Ночи ещё по-зимнему холодны, но днём мальчики бегают по деревне без шапок, а Миргасим уже снова может похвалиться свежими веснушками:
— Вот если бы теперь брат Мустафа посмотрел на мой нос!
Вокруг четырёх берёзок снег подтаял, стволы стоят, как в чашках с водой. Тени на снегу синие, небо синее, берёзы белые, ветки тонкие, чёрные. Если издали посмотреть — похоже, будто деревня нарисована углем и мелом по синему холсту.
Взглянул Миргасим, как поднимаются белые стволы из круглых синих вмятин на розовом снегу, и отца вспомнил: как стоял он однажды спиной к дому, лицом к степи, а крепкая загорелая рука его обхватила ствол берёзки.
Но вот подул ветер, заколебалась в небе тонкая чёрная сеть ветвей, и отец исчез…
Почему, почему Миргасим увидал отца со спины? Почему не вспомнил лица? Хоть во сне пришёл бы отец! Нет, не приходит. Песня отца однажды тёмной ночью послышалась Миргасиму. Хотел крикнуть: «Папа!» — голоса не стало, хотел навстречу бежать — ноги не слушаются. Проснулся — нет никого. Закрыл глаза — и увидел дядю Насыра: «Хочешь, зубы скую тебе железные, когти медные?» Но лица папы своего не может вспомнить Миргасим. Неужели позабыл? На время ли? Навсегда ли? Вот померещилась серая, низко надвинутая на крутой лоб папаха, круглые брови, озорные зоркие глаза…
Нет! Не отец это. Генерал Доватор. Но как похож он на отца!
А берёзы отцовы каждую ветку чёрную, тонкую к солнцу хотят протянуть. Уже и почки набухли. И птицы поют, щебечут на голых ветках так радостно, что хоть уши заткни да беги подальше.
— Пойдём, Миргасим, в гости к моему дедушке, — вдруг очутилась рядом Асия.
— Думаешь, без тебя дороги не найду?
И он зашагал, сам не зная куда, лишь бы от неё уйти.
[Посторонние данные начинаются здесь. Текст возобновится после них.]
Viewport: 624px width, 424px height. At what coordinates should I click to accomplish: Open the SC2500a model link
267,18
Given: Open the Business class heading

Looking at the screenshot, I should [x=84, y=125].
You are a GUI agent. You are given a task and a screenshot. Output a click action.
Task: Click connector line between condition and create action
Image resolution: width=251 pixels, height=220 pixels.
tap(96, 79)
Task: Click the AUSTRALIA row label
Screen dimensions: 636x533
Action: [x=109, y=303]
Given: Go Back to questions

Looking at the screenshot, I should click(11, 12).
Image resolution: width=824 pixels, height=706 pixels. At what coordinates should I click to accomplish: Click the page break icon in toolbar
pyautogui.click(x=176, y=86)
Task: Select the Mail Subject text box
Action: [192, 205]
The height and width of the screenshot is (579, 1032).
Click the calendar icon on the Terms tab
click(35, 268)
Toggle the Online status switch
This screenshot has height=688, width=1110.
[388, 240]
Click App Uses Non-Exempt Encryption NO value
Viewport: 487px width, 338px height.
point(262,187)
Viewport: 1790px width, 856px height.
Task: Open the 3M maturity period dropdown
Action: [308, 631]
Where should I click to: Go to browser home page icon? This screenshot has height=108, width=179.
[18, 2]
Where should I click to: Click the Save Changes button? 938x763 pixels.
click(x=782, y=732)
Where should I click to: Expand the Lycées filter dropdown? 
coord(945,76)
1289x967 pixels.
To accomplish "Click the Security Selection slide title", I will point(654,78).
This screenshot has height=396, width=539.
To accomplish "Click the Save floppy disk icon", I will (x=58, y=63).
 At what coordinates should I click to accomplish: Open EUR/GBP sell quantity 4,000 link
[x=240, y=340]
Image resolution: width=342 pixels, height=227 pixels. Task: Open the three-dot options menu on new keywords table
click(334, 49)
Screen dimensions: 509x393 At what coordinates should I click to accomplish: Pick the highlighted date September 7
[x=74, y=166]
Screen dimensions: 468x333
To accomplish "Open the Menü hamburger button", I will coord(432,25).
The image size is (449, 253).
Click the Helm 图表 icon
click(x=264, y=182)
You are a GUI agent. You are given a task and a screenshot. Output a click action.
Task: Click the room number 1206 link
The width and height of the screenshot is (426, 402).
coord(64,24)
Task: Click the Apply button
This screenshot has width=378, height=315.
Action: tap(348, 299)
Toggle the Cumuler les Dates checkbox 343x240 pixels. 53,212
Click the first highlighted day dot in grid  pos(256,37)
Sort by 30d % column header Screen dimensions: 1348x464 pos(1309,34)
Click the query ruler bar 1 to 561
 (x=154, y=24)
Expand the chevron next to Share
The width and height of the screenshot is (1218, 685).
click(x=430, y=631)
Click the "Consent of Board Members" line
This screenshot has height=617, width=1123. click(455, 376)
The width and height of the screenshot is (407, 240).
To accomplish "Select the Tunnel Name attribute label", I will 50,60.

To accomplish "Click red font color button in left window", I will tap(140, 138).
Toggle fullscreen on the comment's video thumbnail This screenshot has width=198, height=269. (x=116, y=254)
Но Асия не отставала. Говорила, говорила! То про сложенные из бумаги кораблики, то про спичечные коробки с бумажными парусами, как плывут они весною по ручейкам и лужам на московских дворах и бульварах.
Болтала-щебетала о весенних ручьях и лужах да и сама чуть в лужу не плюхнулась.
— Надо под ноги смотреть, — сказал Миргасим, — тут тебе не Москва. — И взял её за руку: — Держись.
Так — рука в руке — подошли к ограде колхозного сада, к берёзе. На ветке синица пела свою весеннюю песнь:
«Цици-вю, цици-вю! Цок-цок-цок!»
— Это синица-отец, — сказал Миргасим, — синица-мать так петь не умеет.
Замолчал, задумался. Вспомнил, как зимой птицы летели следом за отцом, садились ему на голову, на плечи. Он вольных птиц кормил с руки. Они знали его, не боялись.
— В Москве, — сказала Асия, — теперь тоже, наверно, синицы поют. Только я прежде почему-то не замечала их. Уж очень шумно в Москве — троллейбусы, трамваи, машины, автобусы… Все грохочут, кричат.
— Этот синица-отец тоже кричит: «Я, я здесь хозяин!» Хочет здесь свой дом поставить, вот и голос подаёт, чтобы никто другой не вздумал строиться. А то корму не хватит птенцам.